Asking for odd pictures goes with covering the territory. I am used to writing up slightly bonkers picture reference lists. However, even I never expected to be requesting either Bryan Hitch Chitauri, Doctor Who Silurians, Buckaroo Banzai Lectroids or a reptilian-humanoid from V as an illustration. Scales are the price you pay for dancing with David Icke.

Tuesday, May 01, 2007

English Dreaming, English Rain in a Parallel Dimension

‘Three, two, one … You are back in the room.’

I am sorry for the break in transmission. Life has been and continues to be, somewhat problematic. However, from now on I promise to try to post blog entries a lot more regularly, regardless of whatever is happening in the surreal soap opera of my life.

If I had been posting during the last couple of weeks no doubt English Dreaming, English Rain would have covered why Dame Elizabeth Butler-Sloss (or Dame BS as many parapoliticis researchers call her) really quit the Diana and Dodi inquest. It would probably also have reported of some inside knowledge concerning the Cash for Peerages conspiracy passed to me by a good source in the Metropolitan Police. In terms of not causing extra grief for myself, it may not be such a bad thing those two possible posts did not make it into black, white and red.

Readers of English Dreaming, English Rain in a parallel dimension where I continued posting would have also been treated to seemingly endless angst about my Nanna, the wait for my biopsy results and my problems with publishers. On the upside they would have read about the importance of chips eaten on the beach at Leigh-on-Sea and the joy of walking history in Maida Vale. They would have also suffered an entry about me getting broody.
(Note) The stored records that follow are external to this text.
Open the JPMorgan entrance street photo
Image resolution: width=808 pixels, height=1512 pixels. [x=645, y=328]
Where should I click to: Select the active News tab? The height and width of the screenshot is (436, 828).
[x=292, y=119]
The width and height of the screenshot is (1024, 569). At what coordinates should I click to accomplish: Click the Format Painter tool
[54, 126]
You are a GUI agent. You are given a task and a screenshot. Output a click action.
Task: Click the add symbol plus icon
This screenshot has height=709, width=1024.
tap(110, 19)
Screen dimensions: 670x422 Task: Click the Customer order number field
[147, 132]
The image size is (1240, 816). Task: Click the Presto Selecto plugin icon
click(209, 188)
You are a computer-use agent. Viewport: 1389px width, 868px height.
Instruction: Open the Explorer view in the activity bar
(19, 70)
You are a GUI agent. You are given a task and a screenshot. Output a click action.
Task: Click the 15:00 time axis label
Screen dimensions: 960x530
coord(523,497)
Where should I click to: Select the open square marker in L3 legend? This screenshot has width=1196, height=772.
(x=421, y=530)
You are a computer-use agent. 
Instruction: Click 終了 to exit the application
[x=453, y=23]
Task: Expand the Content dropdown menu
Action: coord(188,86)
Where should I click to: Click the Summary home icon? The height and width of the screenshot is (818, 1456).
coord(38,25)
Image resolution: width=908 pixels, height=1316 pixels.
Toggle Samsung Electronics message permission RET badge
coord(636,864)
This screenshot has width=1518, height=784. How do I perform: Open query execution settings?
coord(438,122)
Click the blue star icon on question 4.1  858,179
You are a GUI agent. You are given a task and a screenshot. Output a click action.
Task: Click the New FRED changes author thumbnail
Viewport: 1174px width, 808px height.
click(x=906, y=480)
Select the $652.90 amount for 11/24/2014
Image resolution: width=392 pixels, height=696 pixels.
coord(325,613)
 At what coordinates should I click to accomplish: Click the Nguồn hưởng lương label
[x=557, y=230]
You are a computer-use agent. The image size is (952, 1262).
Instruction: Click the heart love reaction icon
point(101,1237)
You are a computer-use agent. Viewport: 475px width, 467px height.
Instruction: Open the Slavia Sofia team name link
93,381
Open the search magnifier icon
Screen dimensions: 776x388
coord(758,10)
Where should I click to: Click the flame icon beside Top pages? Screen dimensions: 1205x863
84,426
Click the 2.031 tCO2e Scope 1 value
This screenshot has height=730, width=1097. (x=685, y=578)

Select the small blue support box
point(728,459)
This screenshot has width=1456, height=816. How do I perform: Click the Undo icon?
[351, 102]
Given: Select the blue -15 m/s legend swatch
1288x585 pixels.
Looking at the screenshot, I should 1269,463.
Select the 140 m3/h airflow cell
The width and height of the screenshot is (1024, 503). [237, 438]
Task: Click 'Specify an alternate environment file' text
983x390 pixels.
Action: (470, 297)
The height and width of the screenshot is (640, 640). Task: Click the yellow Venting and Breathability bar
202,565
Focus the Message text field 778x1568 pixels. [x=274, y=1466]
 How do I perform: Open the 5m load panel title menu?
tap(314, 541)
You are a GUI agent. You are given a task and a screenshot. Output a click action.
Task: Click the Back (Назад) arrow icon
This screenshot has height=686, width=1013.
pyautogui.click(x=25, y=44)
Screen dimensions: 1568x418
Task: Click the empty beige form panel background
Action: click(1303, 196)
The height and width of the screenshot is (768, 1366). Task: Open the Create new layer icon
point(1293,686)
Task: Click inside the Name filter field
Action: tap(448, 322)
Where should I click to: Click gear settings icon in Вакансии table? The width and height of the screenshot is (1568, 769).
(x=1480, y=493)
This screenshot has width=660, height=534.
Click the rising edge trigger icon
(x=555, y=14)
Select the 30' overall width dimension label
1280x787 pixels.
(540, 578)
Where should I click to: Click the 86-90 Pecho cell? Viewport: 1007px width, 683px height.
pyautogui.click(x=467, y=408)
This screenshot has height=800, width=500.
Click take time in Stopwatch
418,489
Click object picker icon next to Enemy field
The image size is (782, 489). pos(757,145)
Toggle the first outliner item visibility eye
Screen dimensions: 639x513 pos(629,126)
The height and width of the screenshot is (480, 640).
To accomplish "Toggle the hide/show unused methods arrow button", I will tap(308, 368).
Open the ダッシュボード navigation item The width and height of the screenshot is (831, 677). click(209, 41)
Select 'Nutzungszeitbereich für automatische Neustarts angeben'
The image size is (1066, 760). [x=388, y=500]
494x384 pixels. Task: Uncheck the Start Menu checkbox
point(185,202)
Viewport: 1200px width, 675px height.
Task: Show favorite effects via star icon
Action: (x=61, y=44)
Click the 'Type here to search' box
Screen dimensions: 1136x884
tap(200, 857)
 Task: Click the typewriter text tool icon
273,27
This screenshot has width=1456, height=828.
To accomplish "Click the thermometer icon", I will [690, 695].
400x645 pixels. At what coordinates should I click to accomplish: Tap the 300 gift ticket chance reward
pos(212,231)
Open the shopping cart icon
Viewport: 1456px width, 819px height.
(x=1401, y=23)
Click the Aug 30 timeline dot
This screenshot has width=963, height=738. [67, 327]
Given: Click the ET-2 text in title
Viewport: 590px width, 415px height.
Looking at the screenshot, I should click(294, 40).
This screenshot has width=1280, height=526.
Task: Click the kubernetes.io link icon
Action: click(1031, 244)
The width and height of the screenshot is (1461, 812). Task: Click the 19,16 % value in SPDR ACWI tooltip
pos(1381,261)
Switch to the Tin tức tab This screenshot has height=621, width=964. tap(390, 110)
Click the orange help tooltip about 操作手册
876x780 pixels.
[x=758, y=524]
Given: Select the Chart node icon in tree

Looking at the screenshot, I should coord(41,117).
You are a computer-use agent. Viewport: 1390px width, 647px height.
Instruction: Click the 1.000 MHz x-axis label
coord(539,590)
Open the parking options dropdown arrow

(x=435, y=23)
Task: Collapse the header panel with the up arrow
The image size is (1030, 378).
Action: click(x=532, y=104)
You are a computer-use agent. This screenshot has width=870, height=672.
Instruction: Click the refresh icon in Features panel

Anyway, I am back in the blogosphere. My return might be considered good timing given the Operation Crevice trial ended today. In theory this means I should be free from some of the legal restrictions that have prevented me talking about COBRA, the Security Service briefings I was involved with and a certain infamous Sunday Times cover story mentioning MI5 and me. However, I should probably save my powder for another day. Not too surprisingly, I am actually trying to keep out of any further trouble at the moment.